Rewrite every line from the line containing "Task: Open the Keyword Editor key icon" through the last of the items, including both of those lines and the requests, and increase each coordinate in the answers by 147. Omit the pictures.

'''

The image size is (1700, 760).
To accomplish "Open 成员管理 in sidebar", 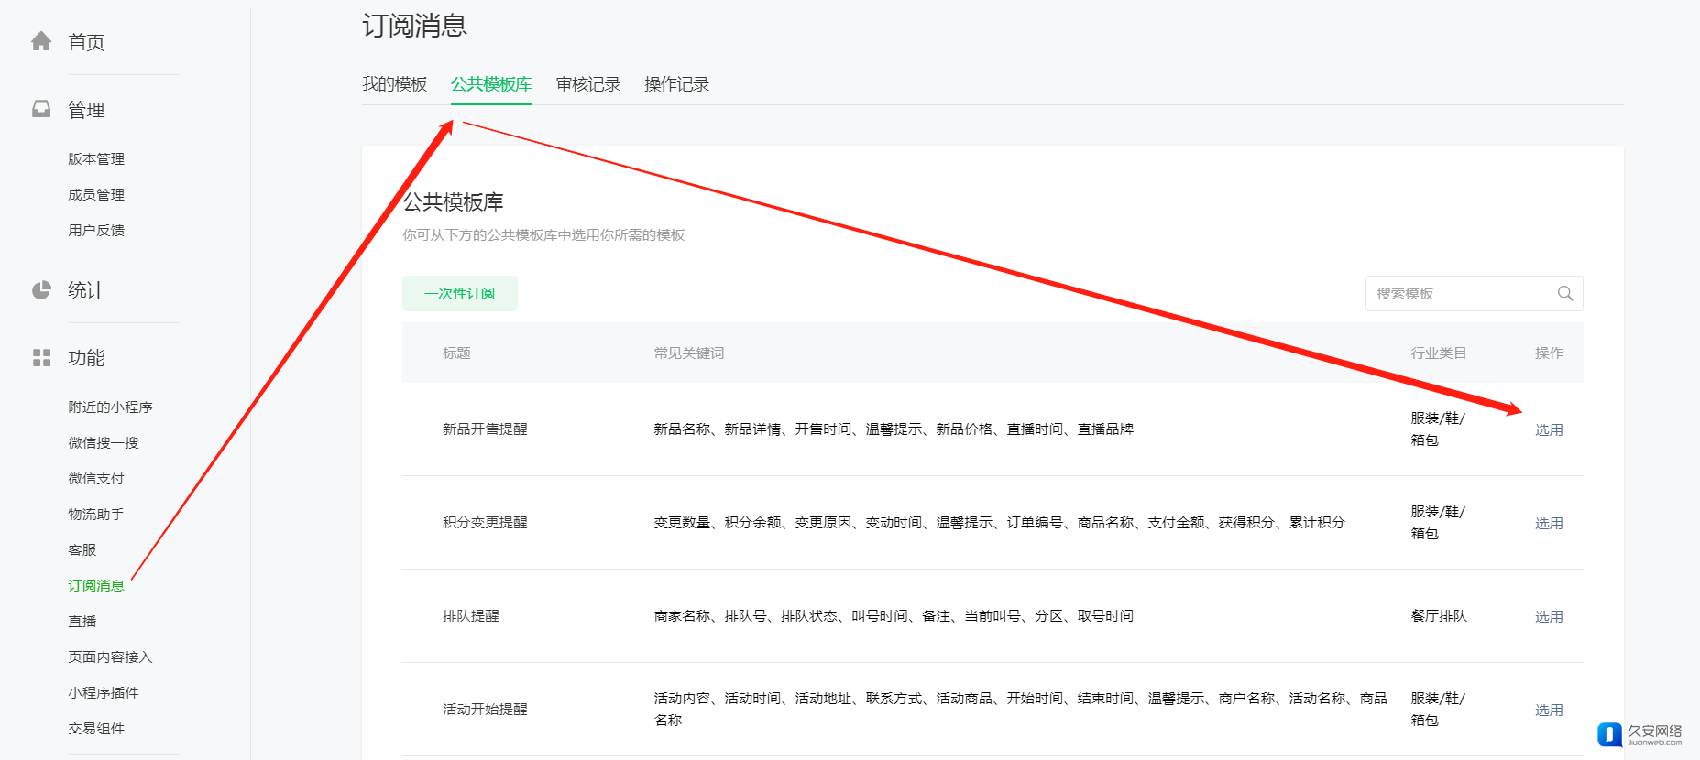I will [x=96, y=195].
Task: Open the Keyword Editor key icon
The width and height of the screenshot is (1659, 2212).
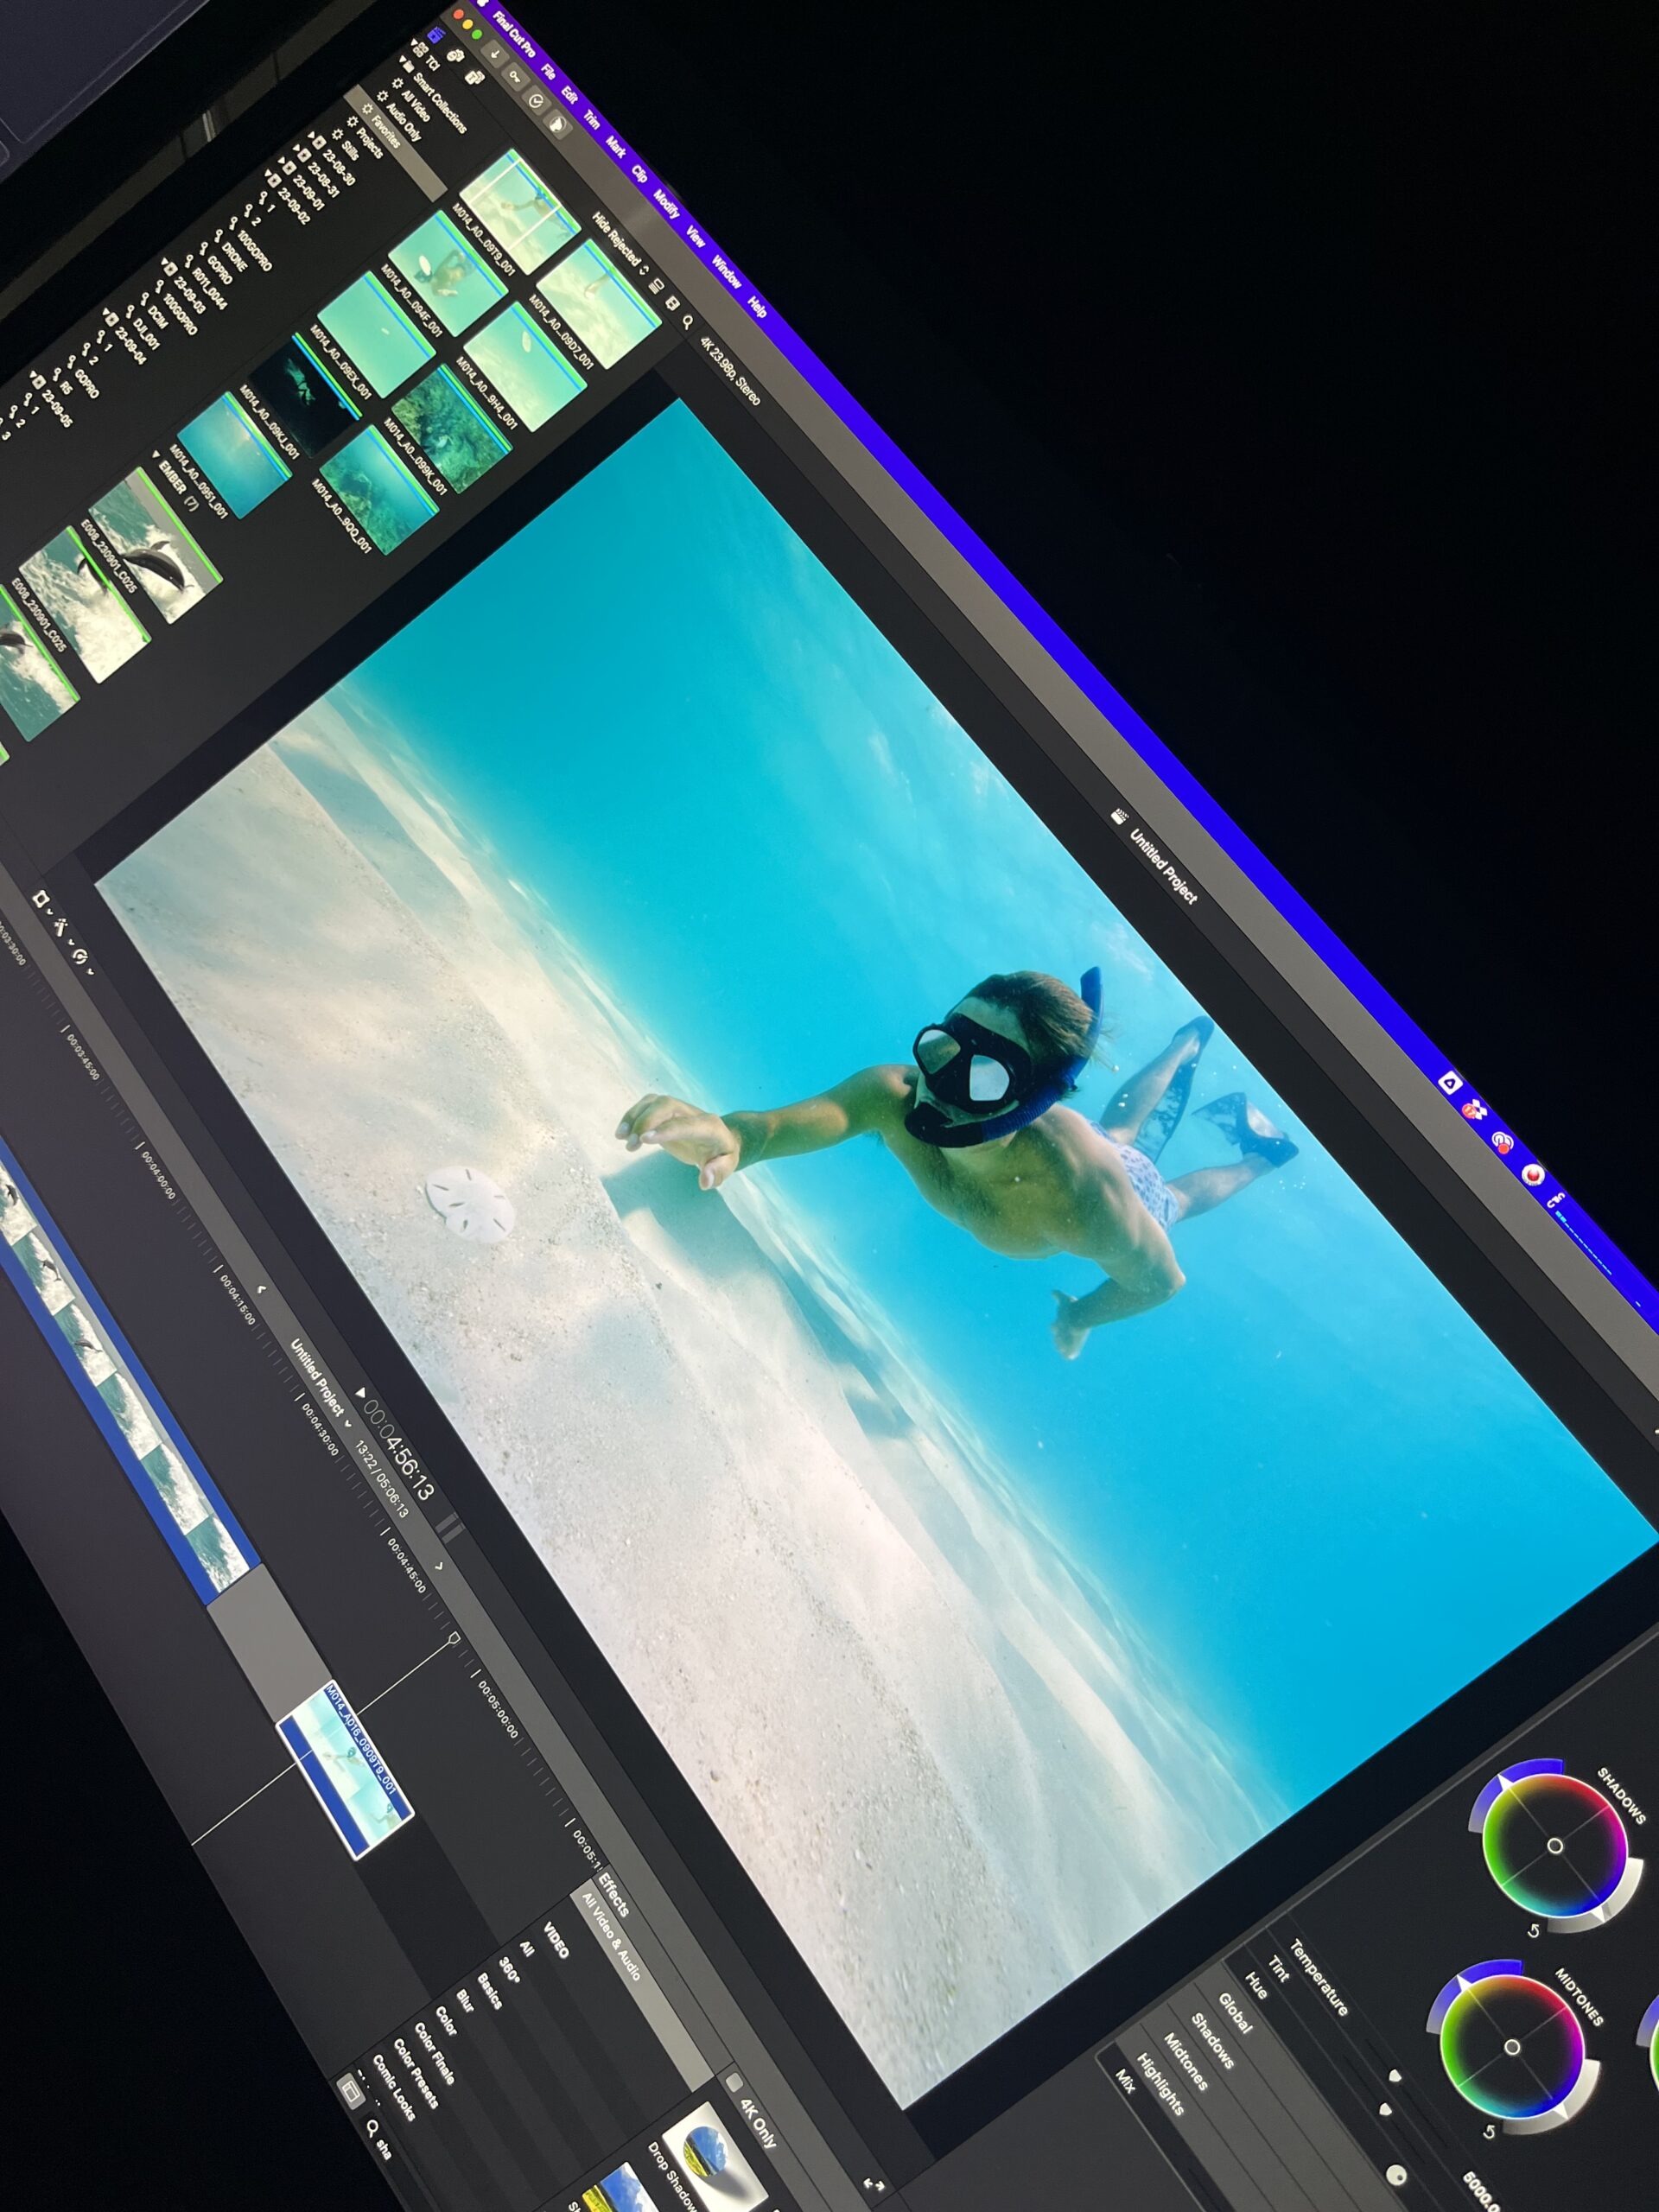Action: coord(516,77)
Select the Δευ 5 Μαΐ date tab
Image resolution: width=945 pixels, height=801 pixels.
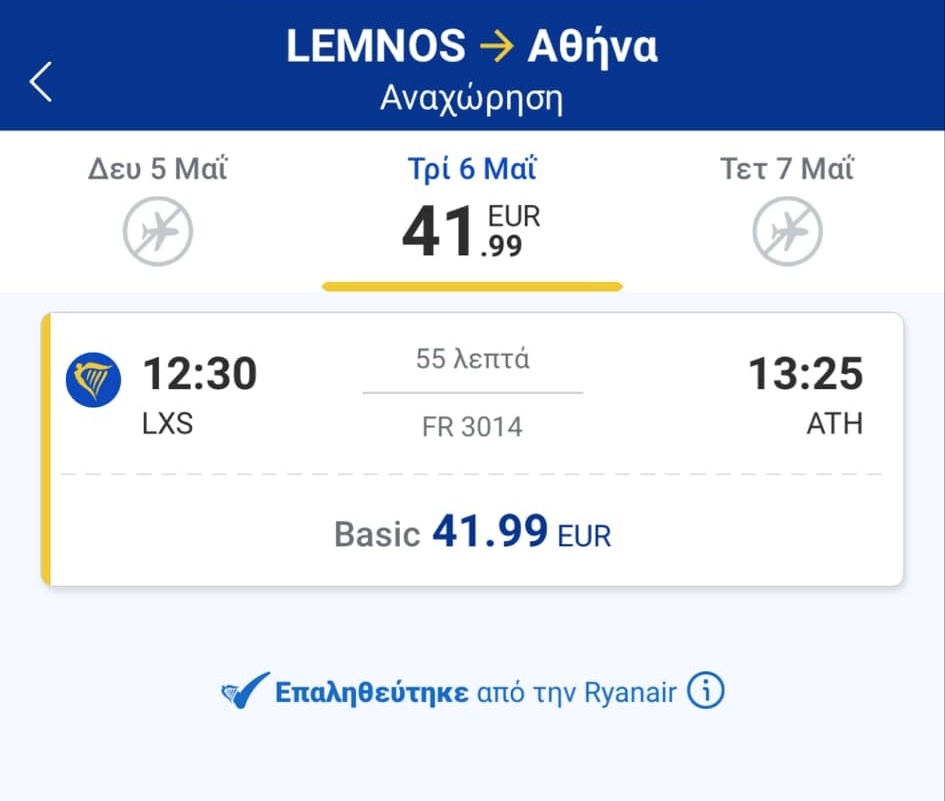click(158, 169)
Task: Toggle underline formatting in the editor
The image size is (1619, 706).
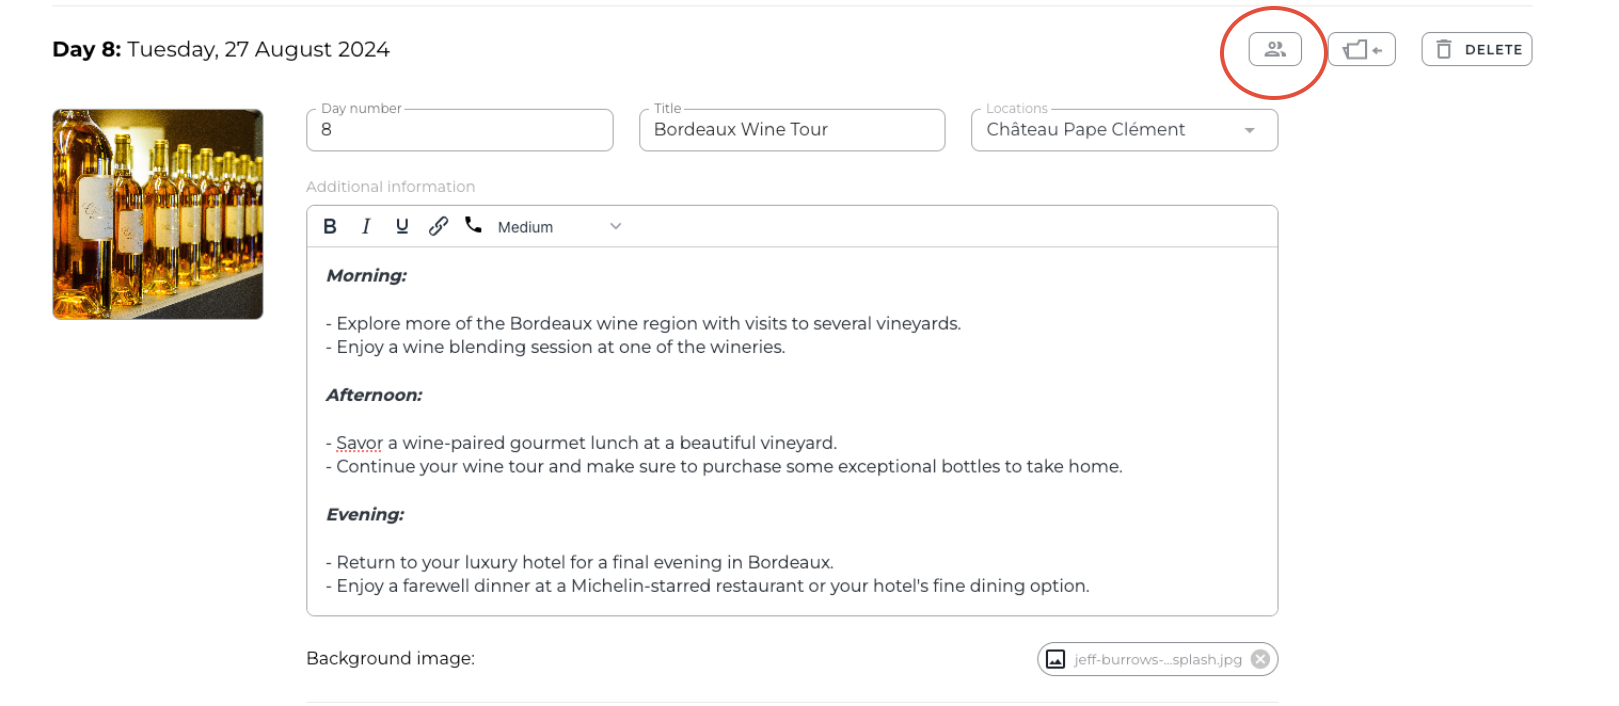Action: point(402,227)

'''

● EXERCISE RESULT
Task: Open the Keyword Editor key icon
The width and height of the screenshot is (1659, 2212).
Action: coord(663,224)
Select the Δευ 5 Μαΐ date tab
Image resolution: width=945 pixels, height=801 pixels.
click(305, 316)
Task: Toggle underline formatting in the editor
The image size is (1619, 706).
Action: point(549,374)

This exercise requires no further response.